══ Listed records

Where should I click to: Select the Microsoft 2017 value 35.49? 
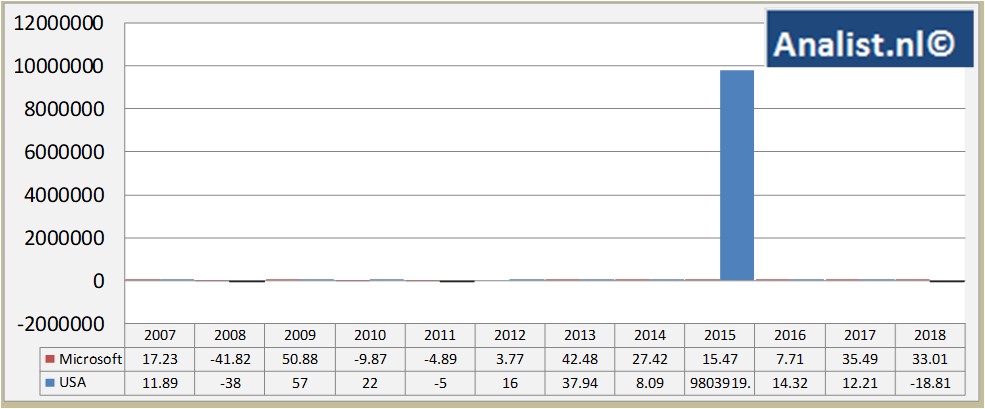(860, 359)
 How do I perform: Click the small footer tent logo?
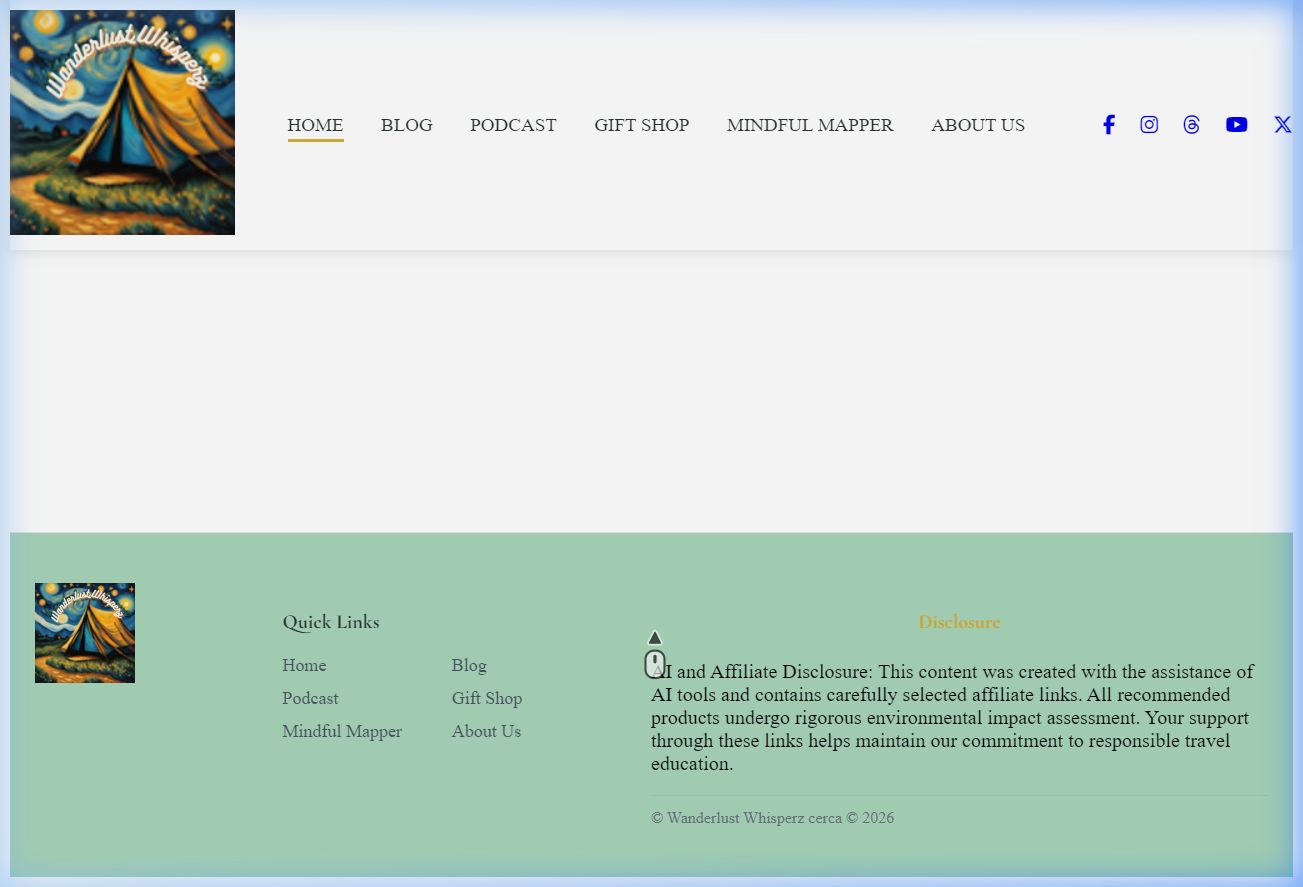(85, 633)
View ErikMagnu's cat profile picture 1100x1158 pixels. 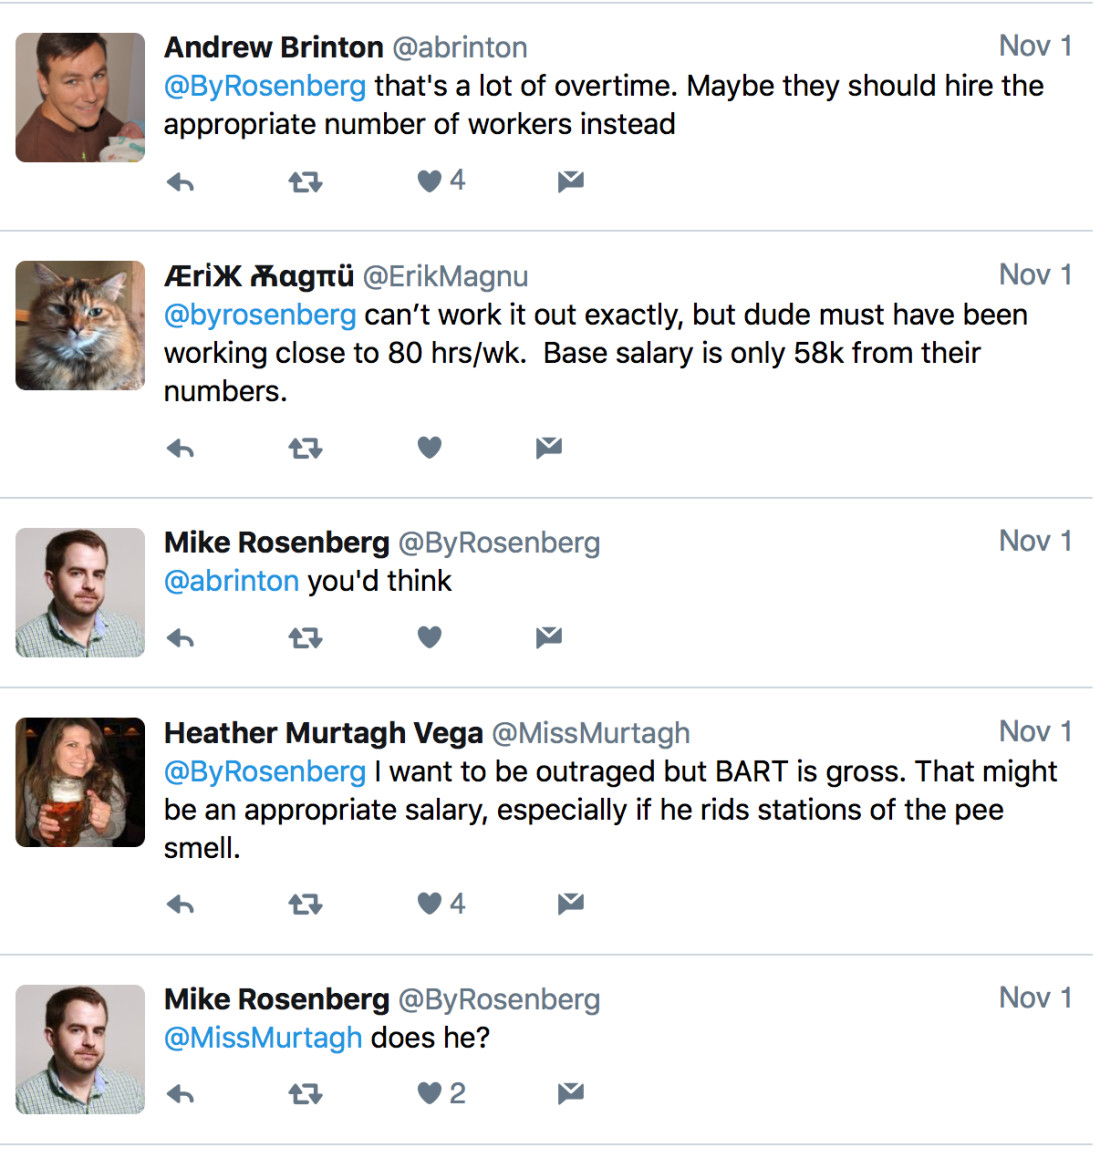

════
══ Listed records

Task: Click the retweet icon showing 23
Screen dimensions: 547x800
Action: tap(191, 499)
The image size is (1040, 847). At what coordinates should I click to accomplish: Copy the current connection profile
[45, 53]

════
══ Listed records

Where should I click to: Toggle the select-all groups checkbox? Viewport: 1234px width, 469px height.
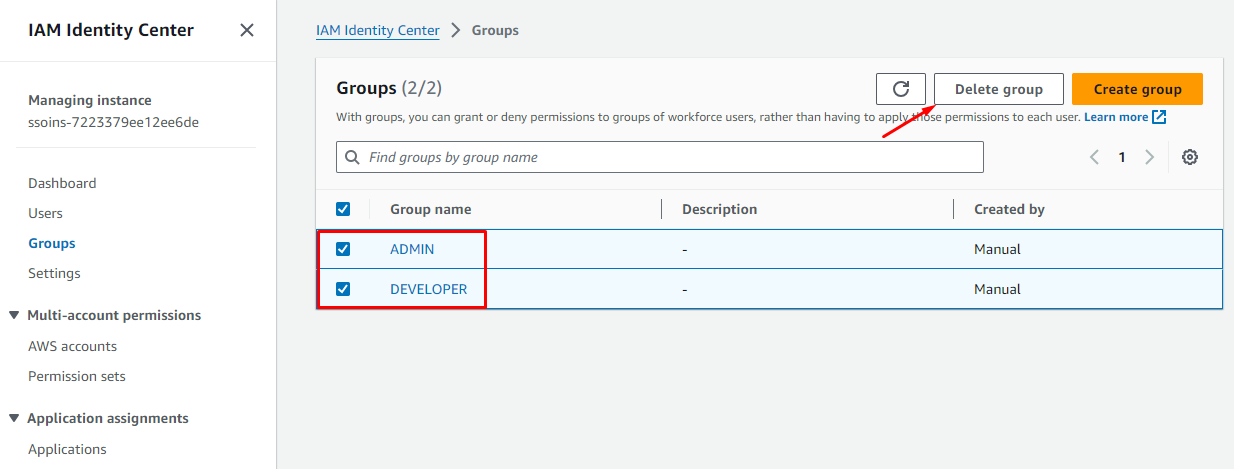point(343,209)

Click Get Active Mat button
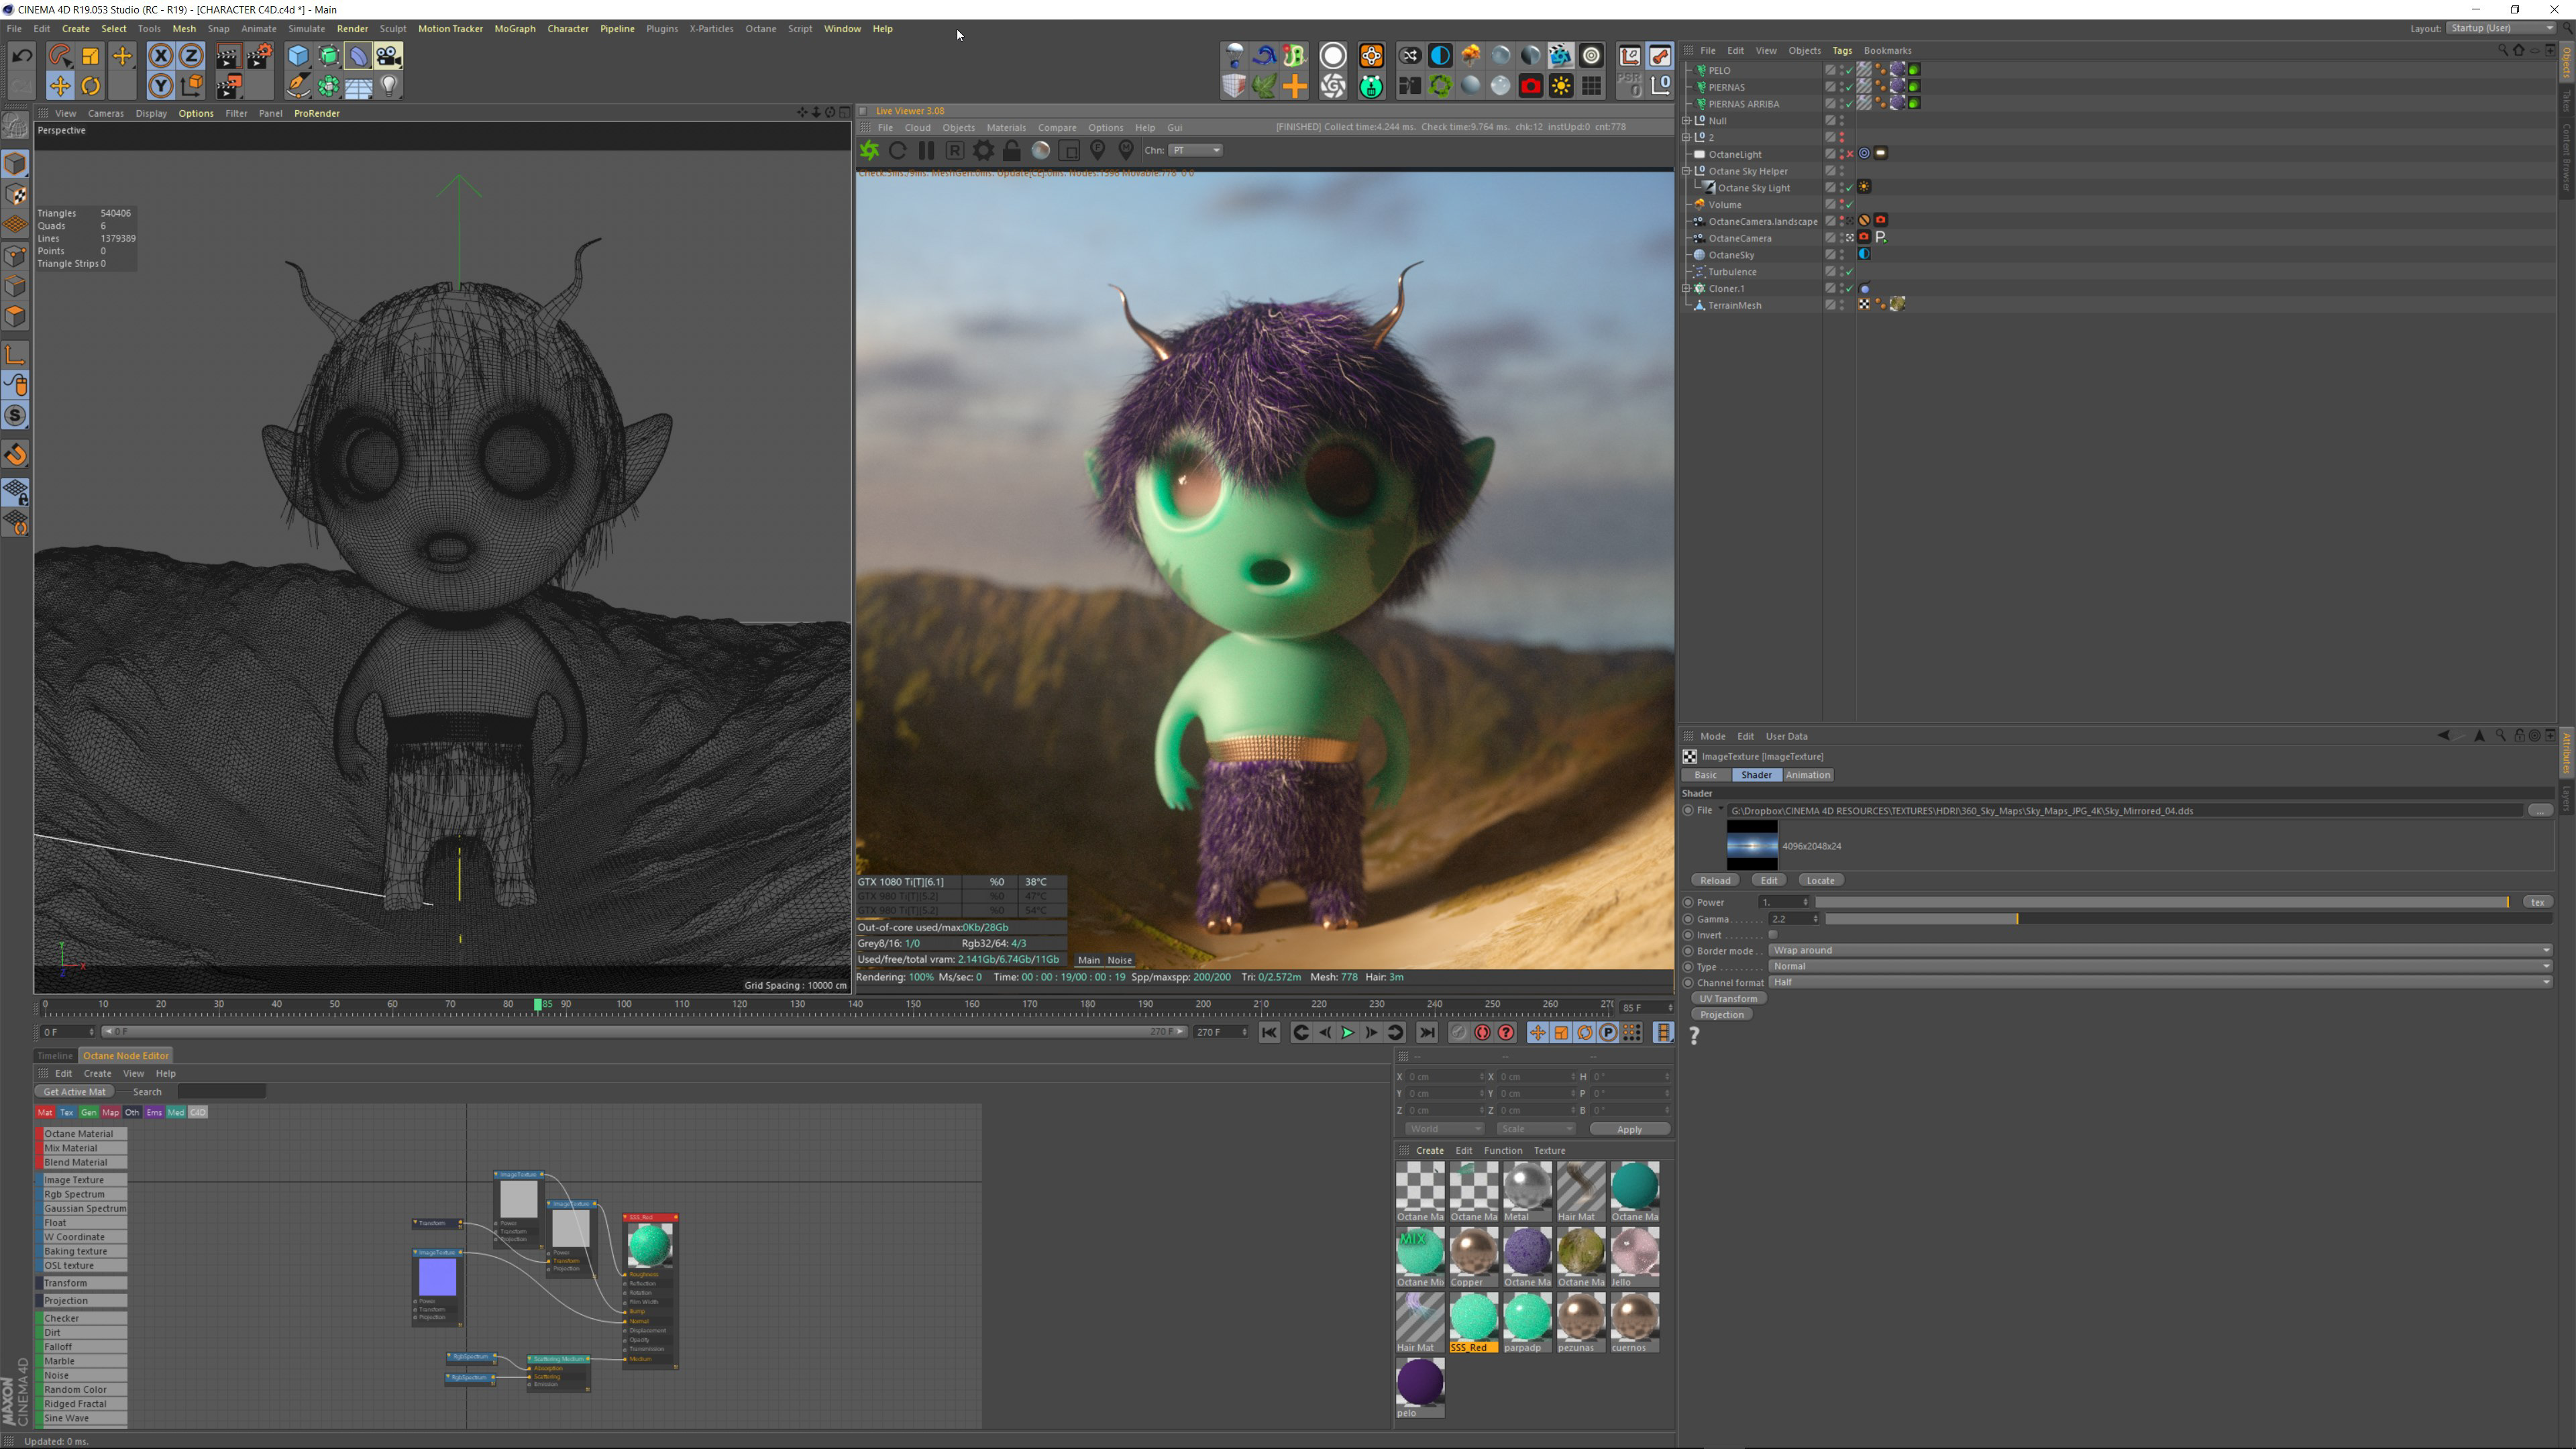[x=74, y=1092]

════

### [Written exercise]
Can you rewrite the listing from the line with "Where should I click to: Select" up to and including the line with "View ErikMagnu's cat", changing "footer" to "header" and keeping everything else the same? Leave the pictures out of your answer.

### [Output for this task]
Where should I click to: Select the Microsoft 2017 value 35.49? 
(860, 359)
 How do I perform: Click the small header tent logo?
(85, 633)
View ErikMagnu's cat profile picture 1100x1158 pixels. 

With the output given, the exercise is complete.